Dagoberto Peña

No. 0 – CD Estela
- Position: Small forward
- League: Liga Española de Baloncesto

Personal information
- Born: June 14, 1988 (age 38) Santo Domingo, Dominican Republic
- Listed height: 6 ft 6 in (1.98 m)
- Listed weight: 220 lb (100 kg)

Career information
- High school: Charlotte (Punta Gorda, Florida)
- College: Marshall (2008–2012)
- NBA draft: 2012: undrafted
- Playing career: 2013–2024

Career history
- 2014–2015: Centro Juventud Sionista
- 2015–2016: Básquet Coruña
- 2016: Metros de Santiago
- 2016: FC Barcelona Bàsquet B
- 2017: Básquet Coruña
- 2017–2018: CB Estudiantes
- 2018–2019: BC Pieno žvaigždės
- 2019–2020: CB Breogán
- 2020–2021: Básquet Coruña
- 2021–2022: Aix Maurienne Savoie
- 2022–2024: CD Estela
- 2023-present: Coach for Charlotte County, Florida

= Dagoberto Peña =

Dominican basketball player

Dagoberto Miguel Peña Rincon (born 14 June 1988) is a Dominican professional basketball player.
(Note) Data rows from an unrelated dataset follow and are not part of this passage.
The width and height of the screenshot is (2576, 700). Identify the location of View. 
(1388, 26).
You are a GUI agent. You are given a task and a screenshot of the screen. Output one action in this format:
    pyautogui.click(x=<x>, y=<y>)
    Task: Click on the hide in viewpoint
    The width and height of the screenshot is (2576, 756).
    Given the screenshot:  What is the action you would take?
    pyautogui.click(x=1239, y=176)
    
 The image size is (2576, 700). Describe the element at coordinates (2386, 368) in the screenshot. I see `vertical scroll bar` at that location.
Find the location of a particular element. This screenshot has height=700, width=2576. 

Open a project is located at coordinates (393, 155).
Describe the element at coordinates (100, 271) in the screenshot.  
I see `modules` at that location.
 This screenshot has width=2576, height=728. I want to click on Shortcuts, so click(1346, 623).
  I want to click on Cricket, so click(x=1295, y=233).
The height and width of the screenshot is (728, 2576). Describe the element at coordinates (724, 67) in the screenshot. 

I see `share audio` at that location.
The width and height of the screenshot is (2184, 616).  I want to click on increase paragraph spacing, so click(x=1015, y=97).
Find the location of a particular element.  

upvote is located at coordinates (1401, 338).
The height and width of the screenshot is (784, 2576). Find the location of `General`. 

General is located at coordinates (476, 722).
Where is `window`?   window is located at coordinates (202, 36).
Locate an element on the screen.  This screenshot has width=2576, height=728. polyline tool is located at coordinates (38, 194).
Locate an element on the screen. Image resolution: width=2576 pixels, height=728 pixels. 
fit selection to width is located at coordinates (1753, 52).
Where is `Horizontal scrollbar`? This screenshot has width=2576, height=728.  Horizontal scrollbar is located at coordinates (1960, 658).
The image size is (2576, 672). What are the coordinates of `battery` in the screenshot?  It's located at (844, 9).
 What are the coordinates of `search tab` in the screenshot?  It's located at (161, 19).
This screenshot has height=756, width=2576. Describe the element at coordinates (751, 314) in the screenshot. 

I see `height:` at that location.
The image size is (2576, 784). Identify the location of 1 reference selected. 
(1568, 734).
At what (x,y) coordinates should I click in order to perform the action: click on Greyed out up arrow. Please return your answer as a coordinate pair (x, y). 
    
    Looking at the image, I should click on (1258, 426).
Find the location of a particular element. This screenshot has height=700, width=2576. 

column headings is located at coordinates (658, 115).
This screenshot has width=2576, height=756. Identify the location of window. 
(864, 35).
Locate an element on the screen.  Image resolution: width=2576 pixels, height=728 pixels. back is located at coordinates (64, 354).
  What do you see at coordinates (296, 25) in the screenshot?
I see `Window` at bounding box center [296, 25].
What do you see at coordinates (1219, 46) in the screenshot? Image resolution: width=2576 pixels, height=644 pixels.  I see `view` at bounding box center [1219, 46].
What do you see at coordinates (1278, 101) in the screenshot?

He plays for the Dominican national basketball team and CD Estela.

==High school==
Peña was a promising baseball pitcher with a 90-mph fastball before switching to basketball. He left the Dominican Republic to attend a prep school in Florida before switching to Charlotte High School. In his senior year, he averaged 20 points, 10 rebounds and 2 assists.

==College career==
Peña played college basketball for the Marshall Thundering Herd men's basketball team, in his freshman year, he averaged 4.7 points, 2.0 rebounds and 0.8 assist. In his sophomore year, he averaged 7.3 points, 2.9 rebounds and 1.8 assists. In his Junior year, he averaged 7.2 points, 2.9 rebounds and 1.1 assists. In his senior year, he averaged 6 points, 1.5 rebounds and 0.9 assist.

== Professional career==
Peña played for the Argentine side Centro Juventud Sionista in the 2014–15 season, he averaged 13.3 points, 1.8 rebounds and 1 assist. He moved to the Spanish side Básquet Coruña in the LEB ORO, he averaged 9 points, 2.2 rebounds and 0.8 assist.
He played in the 2016 FIBA Americas League for Metros de Santiago, he averaged 3 points, 0.7 rebound and 0.3 assist. In the 2016–17 season, he moved to the FC Barcelona Bàsquet B, where averaged 17.5 points, 4.1 rebounds and 2.3 assists. In the same season, he moved back to Básquet Coruña, he averaged 16 points, 4.1 rebounds and 2.5 assist. He moved to CB Estudiantes in the 2017–18 season, he averaged 4 points, 1 rebound and 0.8 assist. He played for CB Estudiantes in the 2017–18 Basketball Champions League, he averaged 2.2 points, 1.7 rebounds and 0.9 assists. In the 2018–19 season, he moved to the Lithuania side BC Pieno žvaigždės, where he averaged 10 points, 3.2 rebounds and 2.2 assists. he moved back to CB Estudiantes in the same season and he averaged 4 points.
He also played for CB Estudiantes in the 2018–19 Basketball Champions League, he averaged 2 points, 3.5 rebounds and 1.5 assists. He moved to the CB Breogán in the 2019–20 season.

==National team career==
Peña represented the Dominican Republic national basketball team at the 2015 Marchand Continental Championship Cup in Puerto Rico, he averaged 4 points, 3 rebounds and 0.5 assist. He also played in the 2016 Centrobasket, where he averaged 1 point, 0.6 rebound and 0.2 assist. He participated in the 2017 FIBA AmeriCup, he averaged 2.7 points, 0.7 rebound and 0.7 assist. He played in the 2019 FIBA Basketball World Cup in China, where he averaged 1.6 points, 0.2 rebound and 0.6 assist.